I loved the original Raidho C1. It had a winning combination of low-impact cabinet size, wonderful build quality, and interesting in-house driver designs, all integrated into a satisfying whole. Musically, it grabbed my attention right away and whenever I am talking about small speakers, I always think of them. For years I have admired those small stand-mount speakers, driven by high-end source and amplification components, that are truly capable of realising very high levels of musical expression. Such designs have historically been in surprisingly short-supply, though things have got a lot better recently with some notable contenders in this category as driver and cabinet technology has improved so enormously in the past decade.
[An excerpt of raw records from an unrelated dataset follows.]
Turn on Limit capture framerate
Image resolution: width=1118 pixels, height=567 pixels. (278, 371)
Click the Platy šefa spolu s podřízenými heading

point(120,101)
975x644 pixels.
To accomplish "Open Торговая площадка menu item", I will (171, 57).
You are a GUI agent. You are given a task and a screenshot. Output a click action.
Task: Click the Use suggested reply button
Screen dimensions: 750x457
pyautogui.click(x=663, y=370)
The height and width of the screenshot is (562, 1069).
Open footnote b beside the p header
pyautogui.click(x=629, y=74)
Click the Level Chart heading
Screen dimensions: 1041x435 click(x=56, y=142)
Some might reject, out of hand, any speaker of this size and they will claim that low-frequency bandwidth and massive scale should be prime requisites within an audio system. That’s okay if you have the room to let large floorstanders breathe, suitable electronics, and the ears to dial them in to the extent where their good points don’t become liabilities. The number of such musically successful domestic systems I have heard can be safely counted on the fingers of one hand.
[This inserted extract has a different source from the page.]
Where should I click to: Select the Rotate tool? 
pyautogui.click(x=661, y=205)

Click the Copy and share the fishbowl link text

For those of us with limited room and a love of listening to music through quality audio, the Danish company Raidho offer notable, if costly, salvation and the D-1.1 is the flagship of these small, supremely endowed models. Designed by Michael Børresen, the D-1.1 is the latest version of what began life as the D1. But, appearances can be deceptive and what we are really looking at here is virtually a new speaker that shares only the main cabinet and the tweeter with the D1. The baffle and back plate are new as are the crossover and rear connections, while the 115mm mid/bass driver has undergone major modifications with a new motor structure and surround. This has resulted in a 1.5dB rise in efficiency.
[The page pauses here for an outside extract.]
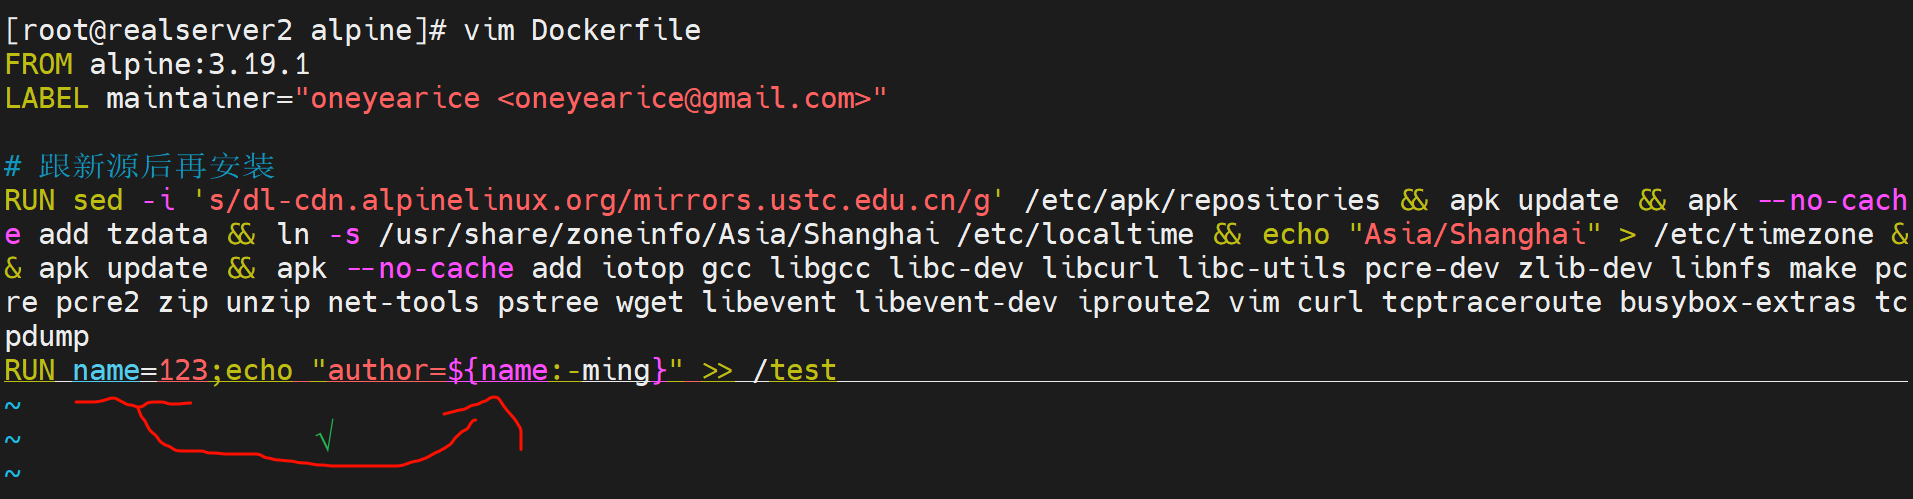The height and width of the screenshot is (499, 1913).
Task: Place cursor on the FROM keyword
Action: pyautogui.click(x=38, y=65)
Raidho’s designs have always been concerned with the elimination of harmful resonances throughout the speaker system and the open-backed design of the driver itself and the shifting of the position of the magnets, out of the airflow, have been geared towards this. While the tweeter is identical, the performance of the new bass/midrange driver has become nothing short of epic. The diamond coating was probably born from one of those ideas that are forever floating around in speaker designer’s heads concerning cone material. The result, in the never-ending quest to combine supreme lightness with ultimate stiffness, was to apply a carat and a half of industrial diamond, that is 0.3g, bonded with graphite to the ceramic surface of each driver. Bearing in mind the pitfalls associated with ceramic driver manufacture alone, this was never going to come under the heading of a cheap or easy-to-manufacture option. It took a lot of research and experimentation to get the process just right, but I reckon that this is the kind of attitude and dedication that very often results in fantastic audio products, because that is what we have here.